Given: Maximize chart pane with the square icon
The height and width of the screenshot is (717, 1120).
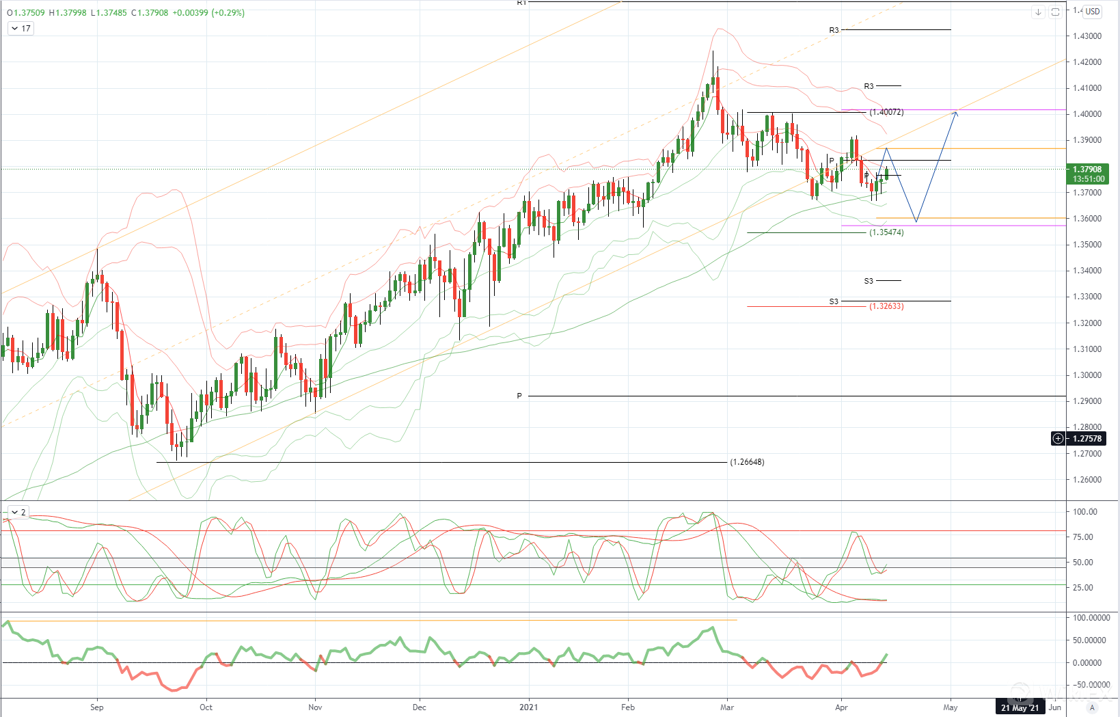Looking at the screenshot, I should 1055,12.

==

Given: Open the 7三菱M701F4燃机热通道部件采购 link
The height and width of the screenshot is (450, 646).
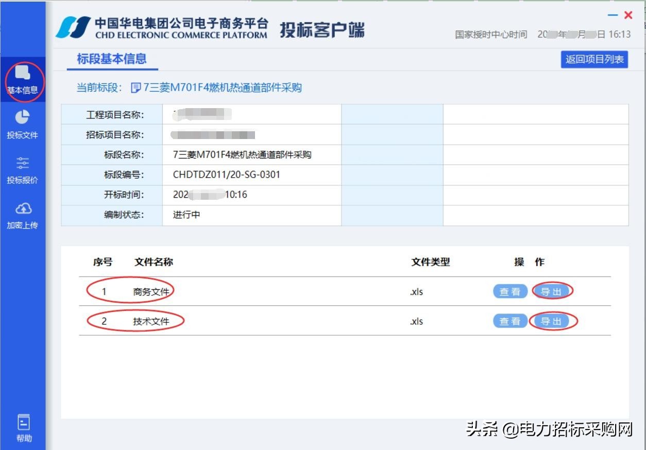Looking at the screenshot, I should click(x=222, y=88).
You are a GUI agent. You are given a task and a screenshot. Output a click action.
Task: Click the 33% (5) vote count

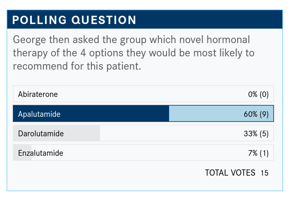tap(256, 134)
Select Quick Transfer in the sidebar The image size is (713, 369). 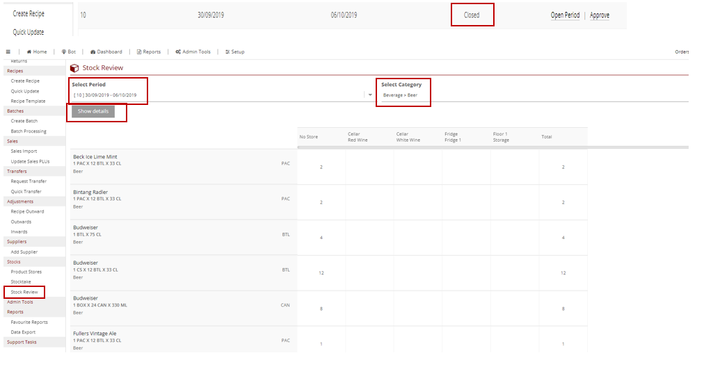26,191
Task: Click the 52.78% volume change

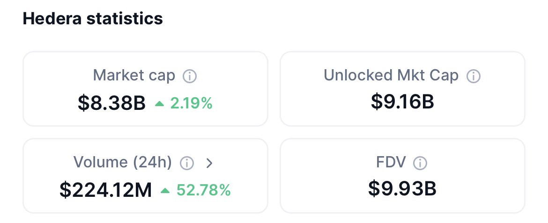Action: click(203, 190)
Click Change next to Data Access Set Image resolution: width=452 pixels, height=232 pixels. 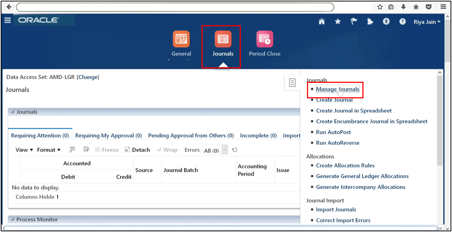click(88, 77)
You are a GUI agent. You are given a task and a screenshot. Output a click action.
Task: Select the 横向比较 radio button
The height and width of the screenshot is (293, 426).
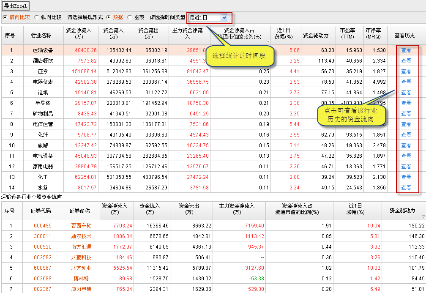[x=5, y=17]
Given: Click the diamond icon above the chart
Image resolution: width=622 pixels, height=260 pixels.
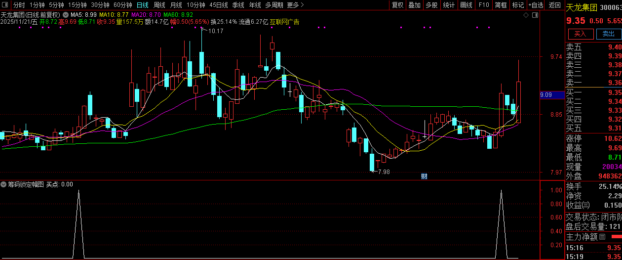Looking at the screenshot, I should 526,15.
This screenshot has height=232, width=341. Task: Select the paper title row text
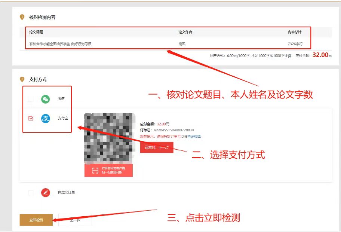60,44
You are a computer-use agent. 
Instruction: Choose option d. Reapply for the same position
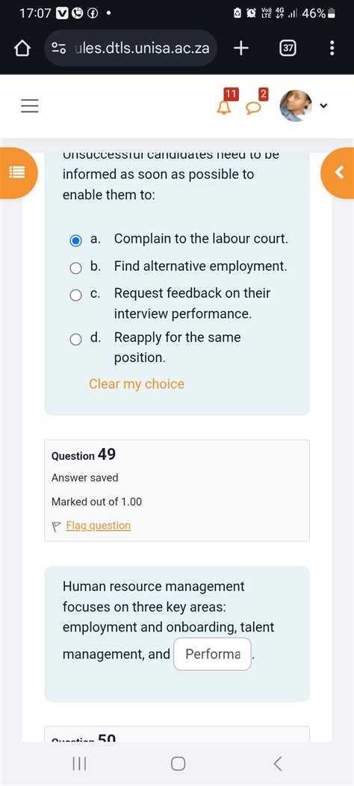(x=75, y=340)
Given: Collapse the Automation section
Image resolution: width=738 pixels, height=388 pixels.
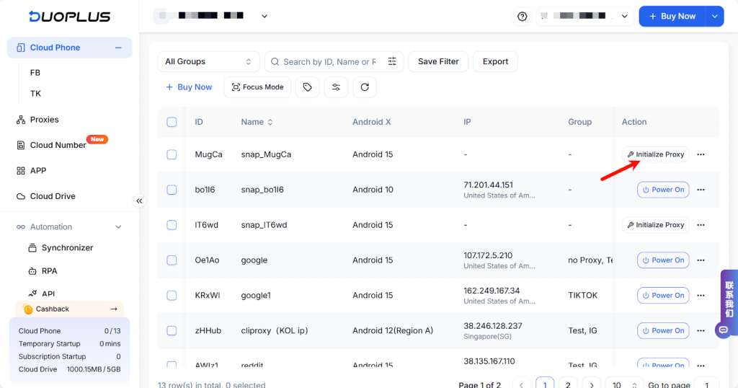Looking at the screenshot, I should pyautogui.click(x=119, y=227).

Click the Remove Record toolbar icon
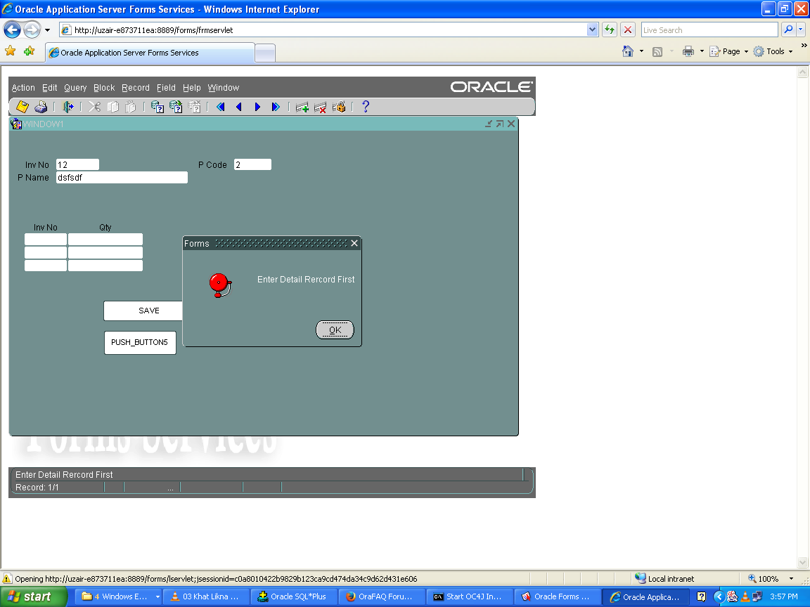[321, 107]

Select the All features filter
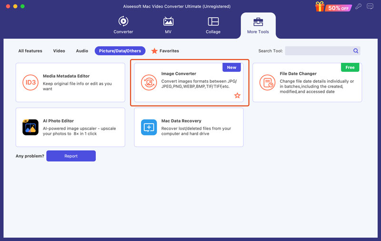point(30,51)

Directions:
Lines of the material above that contain the string "chart" must be counted; respond with the total alone.

Result:
2